Medicare Part B Offers a Way Forward for Dental Coverage
In July, Families USA joined the American Dental Association, Oral Health America, Center for Medicare Advocacy, Justice in Aging, DentaQuest Foundation, Santa Fe Group and other industry leaders, in releasing An Oral Health Benefit in Medicare Part B: It’s Time to Include Oral Health in Health Care, a white paper on the need for Medicare to include dental coverage.
59 million seniors and people with disabilities rely on Medicare for their health care, but it doesn’t cover part of the body that causes all kinds of health problems—the mouth. Medicare currently excludes dental care from its coverage, leaving millions without access to oral health care. Oral health is a vital part of overall health, but it’s not covered and treated in the same way as other health issues.
Medicare dental coverage would keep seniors and people with disabilities healthier and more financially stable
Without dental coverage, many people on Medicare simply cannot afford oral health care. They are forced to forego dental treatment due to cost, and their health suffers as a result. Pain, nutrition problems, chronic conditions, and recurring infections are all problems that older adults and people with disabilities face. Many of these can be caused or made worse by a person’s lack of oral health care and resulting poor oral health.
Through Families USA’s Story Telling Initiative, we’ve heard many personal stories about how lack of oral health care impacts people’s lives. Recently, we shared Cheryl’s story, a Medicare recipient in Olympia, Washington. Living on a fixed income and without dental coverage, Cheryl cannot afford the root canals and other oral health care she desperately needs. Her overall health, from mouth pain to heart problems, is worse for it.

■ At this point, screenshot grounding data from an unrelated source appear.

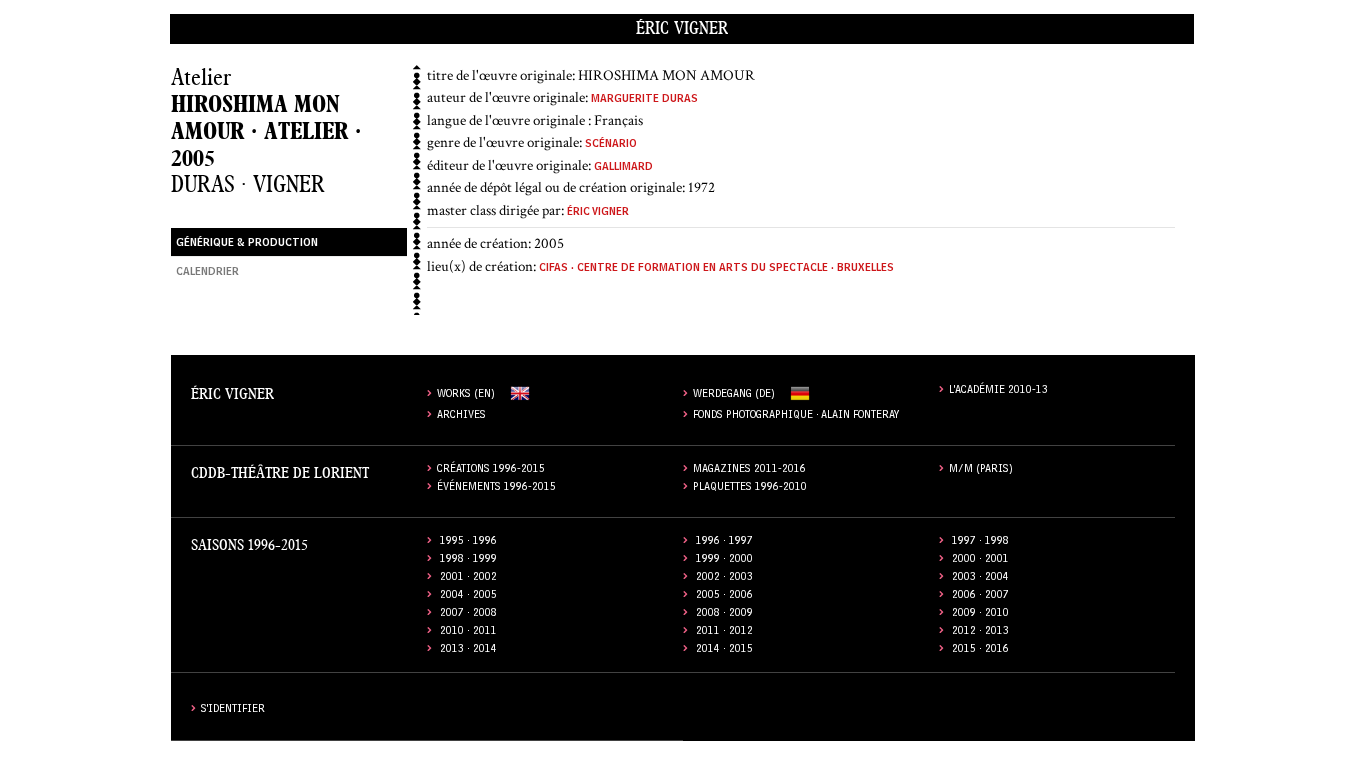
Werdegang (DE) (734, 395)
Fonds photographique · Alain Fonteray (796, 416)
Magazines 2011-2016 (749, 470)
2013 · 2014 (468, 650)
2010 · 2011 (468, 632)
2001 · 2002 (468, 578)
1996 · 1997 (724, 542)
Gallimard (623, 168)
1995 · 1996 (468, 542)
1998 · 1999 (468, 560)
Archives (461, 416)
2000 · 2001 (980, 560)
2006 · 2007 (980, 596)
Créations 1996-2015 (491, 470)
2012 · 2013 (980, 632)
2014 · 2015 (724, 650)
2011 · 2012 (724, 632)
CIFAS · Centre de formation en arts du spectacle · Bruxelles (716, 269)
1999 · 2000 (724, 560)
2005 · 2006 (724, 596)
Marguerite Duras (644, 100)
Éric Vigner (682, 28)
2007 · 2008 (468, 614)
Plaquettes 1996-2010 (750, 488)
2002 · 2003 (724, 578)
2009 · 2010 (980, 614)
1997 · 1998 (980, 542)
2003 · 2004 (980, 578)
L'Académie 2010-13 (998, 391)
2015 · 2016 (980, 650)
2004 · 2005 (468, 596)
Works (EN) (466, 395)
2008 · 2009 (724, 614)
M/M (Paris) (981, 470)
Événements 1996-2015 (496, 488)
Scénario (611, 145)
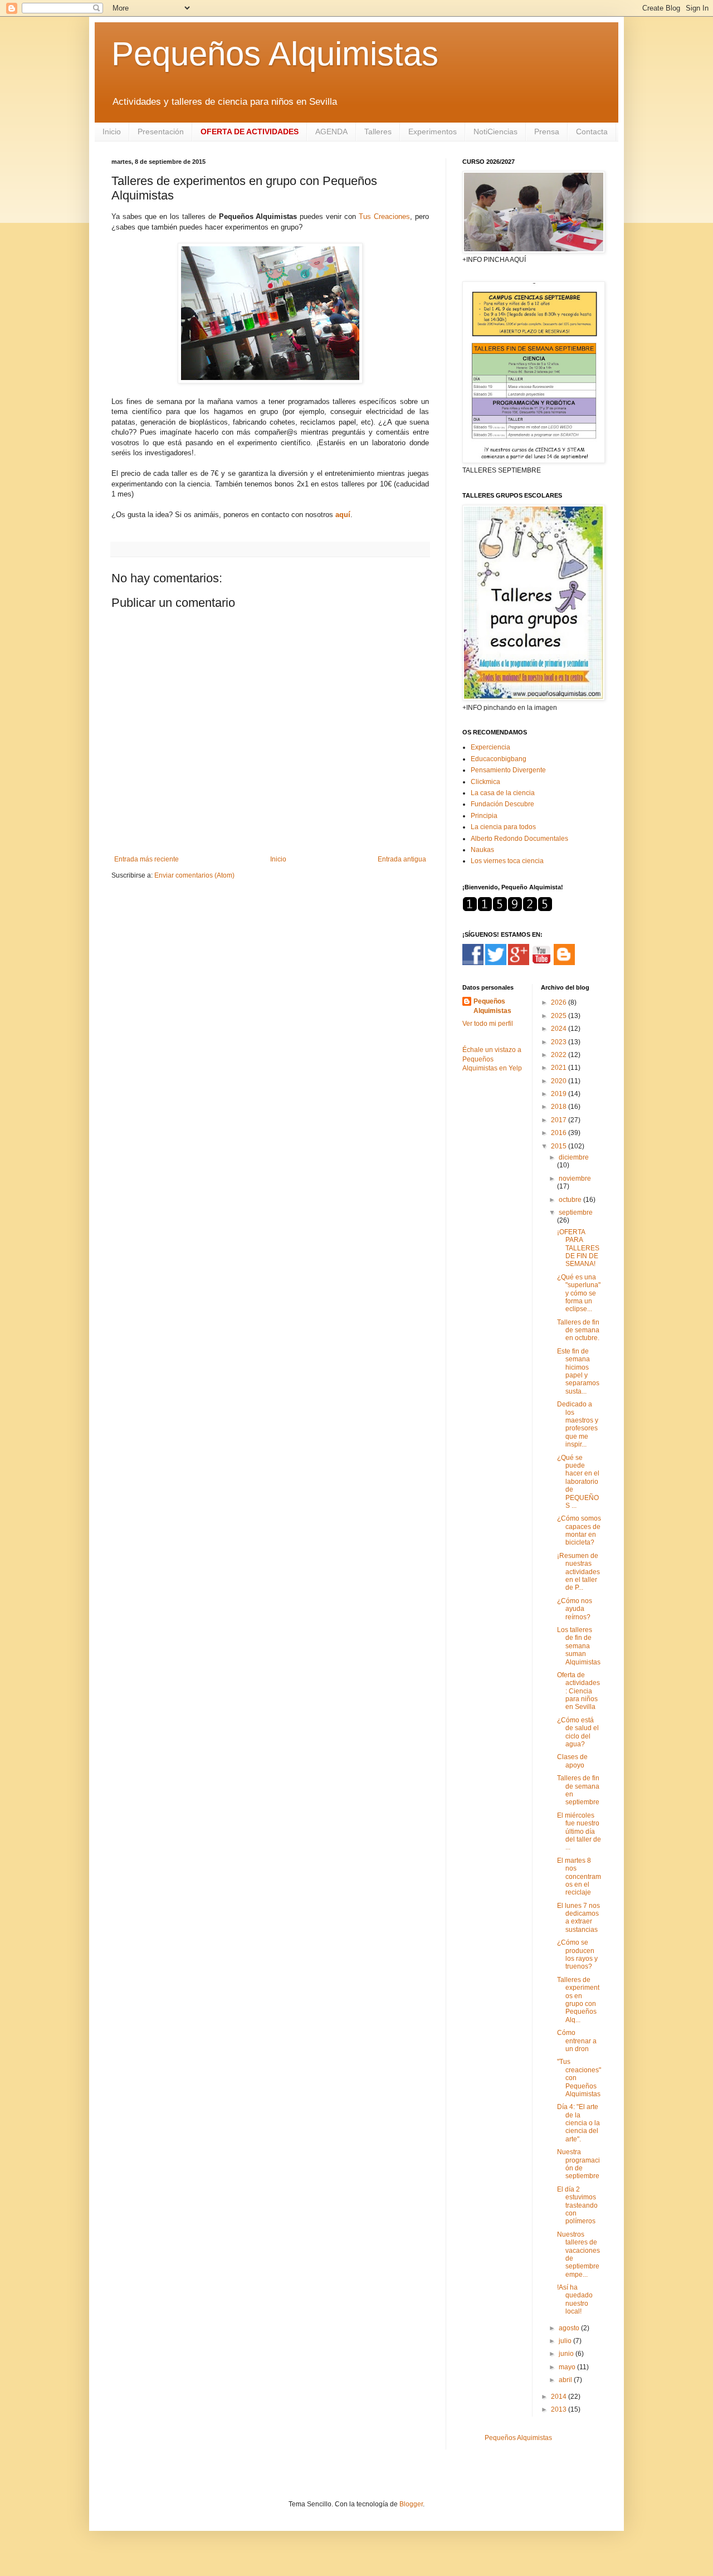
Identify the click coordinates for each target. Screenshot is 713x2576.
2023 (559, 1042)
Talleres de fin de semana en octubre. (578, 1330)
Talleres (378, 131)
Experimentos (432, 131)
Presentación (161, 131)
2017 (559, 1120)
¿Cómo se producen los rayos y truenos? (577, 1954)
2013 (559, 2409)
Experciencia (490, 747)
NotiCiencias (495, 131)
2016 (559, 1133)
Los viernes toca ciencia (507, 861)
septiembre (576, 1212)
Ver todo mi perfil (487, 1024)
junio (567, 2354)
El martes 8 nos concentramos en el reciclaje (579, 1877)
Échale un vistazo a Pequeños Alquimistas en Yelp (492, 1059)
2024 (559, 1029)
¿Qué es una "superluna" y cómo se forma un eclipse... (578, 1293)
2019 (559, 1094)
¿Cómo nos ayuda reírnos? (574, 1609)
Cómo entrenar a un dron (577, 2041)
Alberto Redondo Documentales (519, 839)
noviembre (575, 1178)
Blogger (411, 2504)
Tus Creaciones (384, 216)
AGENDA (331, 131)
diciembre (574, 1157)
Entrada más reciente (146, 859)
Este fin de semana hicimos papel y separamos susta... (578, 1371)
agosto (570, 2328)
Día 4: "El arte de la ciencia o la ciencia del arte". (578, 2123)
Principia (484, 816)
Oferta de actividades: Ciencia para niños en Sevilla (578, 1691)
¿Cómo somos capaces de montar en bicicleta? (579, 1530)
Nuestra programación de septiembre (578, 2164)
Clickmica (485, 782)
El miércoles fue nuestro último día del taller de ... (579, 1832)
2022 (559, 1055)
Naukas (482, 850)
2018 (559, 1107)
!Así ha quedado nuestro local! (575, 2299)
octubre (571, 1200)
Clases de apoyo (572, 1761)
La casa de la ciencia (503, 793)
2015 (559, 1146)
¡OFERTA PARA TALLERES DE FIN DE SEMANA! (578, 1248)
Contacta (592, 131)
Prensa (546, 131)
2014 (559, 2396)
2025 (559, 1016)
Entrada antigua (402, 859)
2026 (559, 1002)
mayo (568, 2367)
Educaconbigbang (498, 759)
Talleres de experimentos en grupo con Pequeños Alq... (578, 2000)
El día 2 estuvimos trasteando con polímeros (577, 2205)
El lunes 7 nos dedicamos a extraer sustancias (578, 1918)
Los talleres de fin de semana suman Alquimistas (578, 1646)
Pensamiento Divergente (508, 770)
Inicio (111, 131)
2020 (559, 1081)
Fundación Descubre (502, 804)
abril (566, 2380)
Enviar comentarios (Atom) (194, 875)
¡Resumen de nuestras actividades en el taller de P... (578, 1572)
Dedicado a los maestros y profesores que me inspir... (577, 1424)
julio (566, 2341)
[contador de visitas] (507, 909)
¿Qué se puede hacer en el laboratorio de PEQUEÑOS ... (578, 1481)
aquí (342, 514)
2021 (559, 1068)
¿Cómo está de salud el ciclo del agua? (578, 1732)
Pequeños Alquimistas (274, 53)
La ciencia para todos (503, 827)
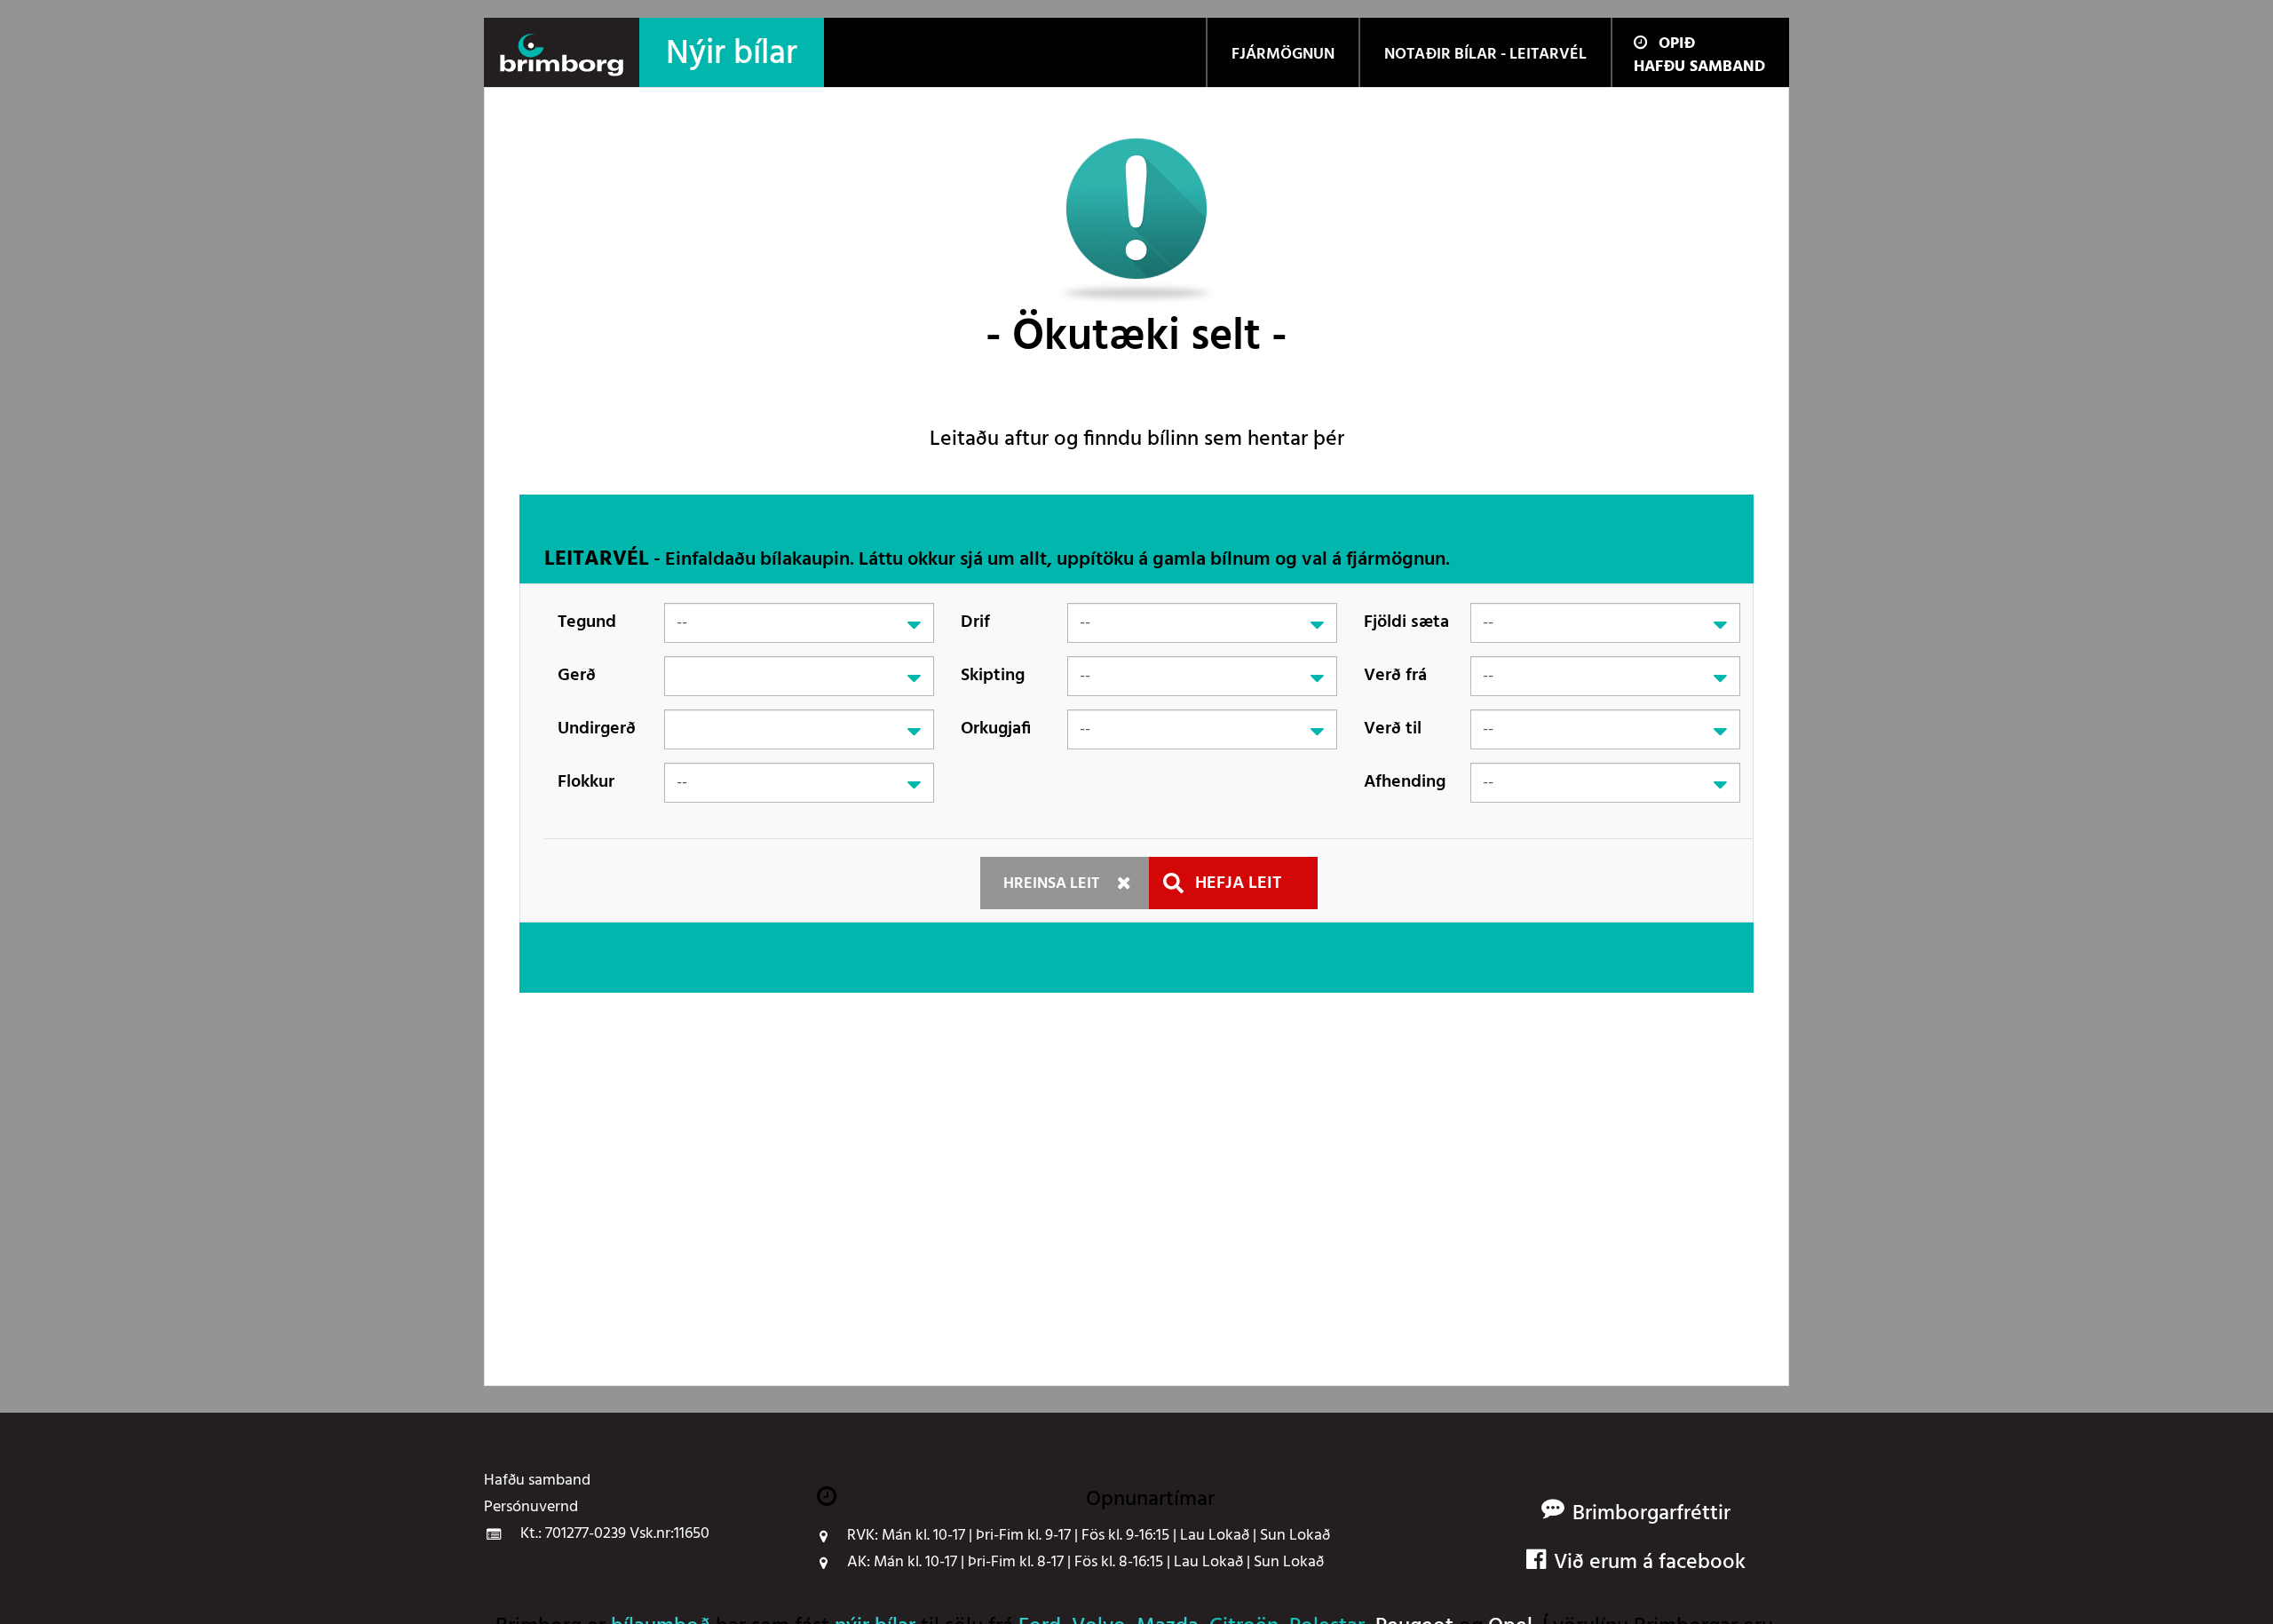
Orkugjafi (996, 729)
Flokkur (586, 782)
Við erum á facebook (1650, 1563)
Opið (1677, 44)
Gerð (577, 675)
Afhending (1404, 782)
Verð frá (1395, 675)
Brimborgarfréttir (1651, 1514)
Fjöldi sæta (1406, 622)
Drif (975, 622)
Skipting (993, 675)
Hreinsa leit (1051, 884)
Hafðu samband (1699, 67)
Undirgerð (597, 729)
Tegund (587, 622)
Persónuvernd (531, 1507)
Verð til (1393, 729)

Cheryl is not alone. Millions of other seniors and people with disabilities face similar consequences without oral health coverage.
There is a path: Medicare Part B offers a way forward for dental coverage
This new white paper shows that oral health coverage can be provided as a Part B Medicare benefit for the millions of seniors and people with disabilities that currently go without. This coverage could be funded through general revenues and monthly premiums, just like other services under Part B. The modelling in this paper shows that premiums are estimated to be just $11.45 to $14.50 per person each month for comprehensive dental coverage.
This paper also shows that this sort of coverage would cost significantly less than other programs recently added to Medicare, like the Part D prescription drug benefit. Under the structure laid out above, the annual cost for coverage is estimated to be $24.8 billion to $31.4 billion annually. Not factored into this cost, though, are the huge savings that this coverage would generate in other healthcare costs. Studies show that oral health care can reduce expensive emergency visits to the ER for dental pain, improve chronic disease outcomes, and prevent some hospital acquired infections.
Medicare dental coverage is a needed, wise, and popular investment
Medicare dental coverage would help millions of people in this country live happier, healthier lives. It would help reduce healthcare costs that could be avoided by treating disease that starts in the mouth. It is also incredibly popular with the American people—polling shows that 96 percent of likely voters support adding dental coverage to Medicare. Adding dental coverage to Medicare is a clear solution.
Now, with this newly released white paper, there is a path laid out on what policy could look like to get us there. Yet, this issue is not currently on the political policymaking agenda in a significant way. That must change.